### WHAT IS EXPECTED
Can you reproduce the entries below with "Find an element" substituted for "Locate an element" wherever it occurs, keeping everything else unchanged?

### INPUT DATA
• • • • • • •

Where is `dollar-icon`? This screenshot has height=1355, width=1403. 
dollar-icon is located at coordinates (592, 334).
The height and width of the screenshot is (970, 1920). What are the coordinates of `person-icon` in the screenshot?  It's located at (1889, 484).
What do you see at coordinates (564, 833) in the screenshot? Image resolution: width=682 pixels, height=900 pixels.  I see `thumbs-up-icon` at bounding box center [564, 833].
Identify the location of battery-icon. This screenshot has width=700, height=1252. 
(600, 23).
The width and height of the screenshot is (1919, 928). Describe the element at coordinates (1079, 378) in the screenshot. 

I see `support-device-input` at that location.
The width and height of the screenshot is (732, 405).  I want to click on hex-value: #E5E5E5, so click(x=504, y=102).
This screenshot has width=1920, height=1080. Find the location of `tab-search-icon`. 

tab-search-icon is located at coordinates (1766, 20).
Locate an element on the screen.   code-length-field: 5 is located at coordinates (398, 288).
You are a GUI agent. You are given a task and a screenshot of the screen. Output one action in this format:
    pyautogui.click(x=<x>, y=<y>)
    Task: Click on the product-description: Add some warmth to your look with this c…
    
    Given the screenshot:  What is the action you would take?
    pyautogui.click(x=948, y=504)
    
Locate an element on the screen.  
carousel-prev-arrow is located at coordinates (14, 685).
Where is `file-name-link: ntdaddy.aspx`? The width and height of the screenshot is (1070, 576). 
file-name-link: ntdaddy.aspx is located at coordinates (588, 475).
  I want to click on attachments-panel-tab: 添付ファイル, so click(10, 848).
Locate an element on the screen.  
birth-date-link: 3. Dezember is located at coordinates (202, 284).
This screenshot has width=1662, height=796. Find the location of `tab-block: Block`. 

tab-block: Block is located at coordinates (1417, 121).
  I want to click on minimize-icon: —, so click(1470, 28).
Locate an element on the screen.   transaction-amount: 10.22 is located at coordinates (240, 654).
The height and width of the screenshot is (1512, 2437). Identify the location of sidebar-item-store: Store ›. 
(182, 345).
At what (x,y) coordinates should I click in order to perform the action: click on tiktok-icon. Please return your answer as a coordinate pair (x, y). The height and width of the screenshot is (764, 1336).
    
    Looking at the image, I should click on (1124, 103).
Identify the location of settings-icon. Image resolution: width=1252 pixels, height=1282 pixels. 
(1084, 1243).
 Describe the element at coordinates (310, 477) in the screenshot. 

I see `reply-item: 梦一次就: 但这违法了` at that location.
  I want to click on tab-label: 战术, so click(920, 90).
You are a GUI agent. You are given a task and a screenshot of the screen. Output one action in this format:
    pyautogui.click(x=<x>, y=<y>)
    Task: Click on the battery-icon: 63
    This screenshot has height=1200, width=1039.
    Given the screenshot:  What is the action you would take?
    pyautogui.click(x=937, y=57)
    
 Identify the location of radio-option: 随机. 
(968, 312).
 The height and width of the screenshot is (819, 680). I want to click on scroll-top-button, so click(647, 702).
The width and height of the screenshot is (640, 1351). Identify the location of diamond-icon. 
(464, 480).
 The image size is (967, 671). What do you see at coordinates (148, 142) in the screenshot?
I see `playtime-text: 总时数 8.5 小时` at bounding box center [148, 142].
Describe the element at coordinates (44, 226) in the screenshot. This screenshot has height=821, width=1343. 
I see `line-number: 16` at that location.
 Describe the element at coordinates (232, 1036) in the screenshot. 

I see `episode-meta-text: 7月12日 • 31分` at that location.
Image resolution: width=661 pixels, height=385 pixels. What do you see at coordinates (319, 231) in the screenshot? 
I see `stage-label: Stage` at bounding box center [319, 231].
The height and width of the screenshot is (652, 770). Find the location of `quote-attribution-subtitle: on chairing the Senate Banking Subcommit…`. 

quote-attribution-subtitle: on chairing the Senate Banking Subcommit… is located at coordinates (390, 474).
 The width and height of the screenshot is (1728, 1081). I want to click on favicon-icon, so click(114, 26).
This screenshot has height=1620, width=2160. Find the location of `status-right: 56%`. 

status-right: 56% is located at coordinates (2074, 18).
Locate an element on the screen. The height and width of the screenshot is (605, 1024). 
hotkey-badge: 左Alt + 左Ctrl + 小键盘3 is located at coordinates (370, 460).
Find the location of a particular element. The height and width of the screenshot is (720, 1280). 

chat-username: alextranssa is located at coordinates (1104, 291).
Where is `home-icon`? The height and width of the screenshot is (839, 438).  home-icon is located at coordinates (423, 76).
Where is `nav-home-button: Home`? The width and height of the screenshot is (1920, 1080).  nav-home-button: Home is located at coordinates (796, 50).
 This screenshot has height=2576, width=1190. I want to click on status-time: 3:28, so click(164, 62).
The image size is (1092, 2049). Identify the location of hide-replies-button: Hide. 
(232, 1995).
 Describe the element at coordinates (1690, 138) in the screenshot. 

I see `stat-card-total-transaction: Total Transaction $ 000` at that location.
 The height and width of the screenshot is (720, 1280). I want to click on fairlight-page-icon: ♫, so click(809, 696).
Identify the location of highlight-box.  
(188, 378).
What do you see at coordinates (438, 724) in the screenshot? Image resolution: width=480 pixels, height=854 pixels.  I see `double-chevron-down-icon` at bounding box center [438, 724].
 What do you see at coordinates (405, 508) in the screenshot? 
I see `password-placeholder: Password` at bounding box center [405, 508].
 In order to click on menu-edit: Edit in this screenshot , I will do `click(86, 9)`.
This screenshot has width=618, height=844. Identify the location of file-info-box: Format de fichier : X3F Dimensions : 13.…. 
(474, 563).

• • • • • • •

### TASK ANSWER
Where is `dollar-icon`? This screenshot has height=1355, width=1403. 
dollar-icon is located at coordinates (592, 334).
The height and width of the screenshot is (970, 1920). What are the coordinates of `person-icon` in the screenshot?  It's located at (1889, 484).
What do you see at coordinates (564, 833) in the screenshot? Image resolution: width=682 pixels, height=900 pixels.  I see `thumbs-up-icon` at bounding box center [564, 833].
Identify the location of battery-icon. This screenshot has width=700, height=1252. 
(600, 23).
The width and height of the screenshot is (1919, 928). Describe the element at coordinates (1079, 378) in the screenshot. 

I see `support-device-input` at that location.
The width and height of the screenshot is (732, 405).  I want to click on hex-value: #E5E5E5, so click(x=504, y=102).
This screenshot has width=1920, height=1080. Find the location of `tab-search-icon`. 

tab-search-icon is located at coordinates (1766, 20).
Find an element on the screen.   code-length-field: 5 is located at coordinates (398, 288).
You are a GUI agent. You are given a task and a screenshot of the screen. Output one action in this format:
    pyautogui.click(x=<x>, y=<y>)
    Task: Click on the product-description: Add some warmth to your look with this c…
    
    Given the screenshot:  What is the action you would take?
    pyautogui.click(x=948, y=504)
    
Find an element on the screen.  
carousel-prev-arrow is located at coordinates (14, 685).
Where is `file-name-link: ntdaddy.aspx`? The width and height of the screenshot is (1070, 576). 
file-name-link: ntdaddy.aspx is located at coordinates (588, 475).
  I want to click on attachments-panel-tab: 添付ファイル, so click(10, 848).
Find an element on the screen.  
birth-date-link: 3. Dezember is located at coordinates (202, 284).
This screenshot has width=1662, height=796. Find the location of `tab-block: Block`. 

tab-block: Block is located at coordinates (1417, 121).
  I want to click on minimize-icon: —, so click(1470, 28).
Find an element on the screen.   transaction-amount: 10.22 is located at coordinates (240, 654).
The height and width of the screenshot is (1512, 2437). Identify the location of sidebar-item-store: Store ›. 
(182, 345).
At what (x,y) coordinates should I click in order to perform the action: click on tiktok-icon. Please return your answer as a coordinate pair (x, y). The height and width of the screenshot is (764, 1336).
    
    Looking at the image, I should click on (1124, 103).
Identify the location of settings-icon. Image resolution: width=1252 pixels, height=1282 pixels. 
(1084, 1243).
 Describe the element at coordinates (310, 477) in the screenshot. 

I see `reply-item: 梦一次就: 但这违法了` at that location.
  I want to click on tab-label: 战术, so click(920, 90).
You are a GUI agent. You are given a task and a screenshot of the screen. Output one action in this format:
    pyautogui.click(x=<x>, y=<y>)
    Task: Click on the battery-icon: 63
    This screenshot has height=1200, width=1039.
    Given the screenshot:  What is the action you would take?
    pyautogui.click(x=937, y=57)
    
 Identify the location of radio-option: 随机. 
(968, 312).
 The height and width of the screenshot is (819, 680). I want to click on scroll-top-button, so click(647, 702).
The width and height of the screenshot is (640, 1351). Identify the location of diamond-icon. 
(464, 480).
 The image size is (967, 671). What do you see at coordinates (148, 142) in the screenshot?
I see `playtime-text: 总时数 8.5 小时` at bounding box center [148, 142].
Describe the element at coordinates (44, 226) in the screenshot. This screenshot has height=821, width=1343. 
I see `line-number: 16` at that location.
 Describe the element at coordinates (232, 1036) in the screenshot. 

I see `episode-meta-text: 7月12日 • 31分` at that location.
Image resolution: width=661 pixels, height=385 pixels. What do you see at coordinates (319, 231) in the screenshot? 
I see `stage-label: Stage` at bounding box center [319, 231].
The height and width of the screenshot is (652, 770). Find the location of `quote-attribution-subtitle: on chairing the Senate Banking Subcommit…`. 

quote-attribution-subtitle: on chairing the Senate Banking Subcommit… is located at coordinates (390, 474).
 The width and height of the screenshot is (1728, 1081). I want to click on favicon-icon, so click(114, 26).
This screenshot has height=1620, width=2160. Find the location of `status-right: 56%`. 

status-right: 56% is located at coordinates (2074, 18).
Find an element on the screen. The height and width of the screenshot is (605, 1024). 
hotkey-badge: 左Alt + 左Ctrl + 小键盘3 is located at coordinates (370, 460).
Find the location of a particular element. The height and width of the screenshot is (720, 1280). 

chat-username: alextranssa is located at coordinates (1104, 291).
Where is `home-icon`? The height and width of the screenshot is (839, 438).  home-icon is located at coordinates (423, 76).
Where is `nav-home-button: Home`? The width and height of the screenshot is (1920, 1080).  nav-home-button: Home is located at coordinates (796, 50).
 This screenshot has height=2576, width=1190. I want to click on status-time: 3:28, so click(164, 62).
The image size is (1092, 2049). Identify the location of hide-replies-button: Hide. 
(232, 1995).
 Describe the element at coordinates (1690, 138) in the screenshot. 

I see `stat-card-total-transaction: Total Transaction $ 000` at that location.
 The height and width of the screenshot is (720, 1280). I want to click on fairlight-page-icon: ♫, so click(809, 696).
Identify the location of highlight-box.  
(188, 378).
What do you see at coordinates (438, 724) in the screenshot? Image resolution: width=480 pixels, height=854 pixels.  I see `double-chevron-down-icon` at bounding box center [438, 724].
 What do you see at coordinates (405, 508) in the screenshot? 
I see `password-placeholder: Password` at bounding box center [405, 508].
 In order to click on menu-edit: Edit in this screenshot , I will do `click(86, 9)`.
This screenshot has width=618, height=844. Identify the location of file-info-box: Format de fichier : X3F Dimensions : 13.…. 
(474, 563).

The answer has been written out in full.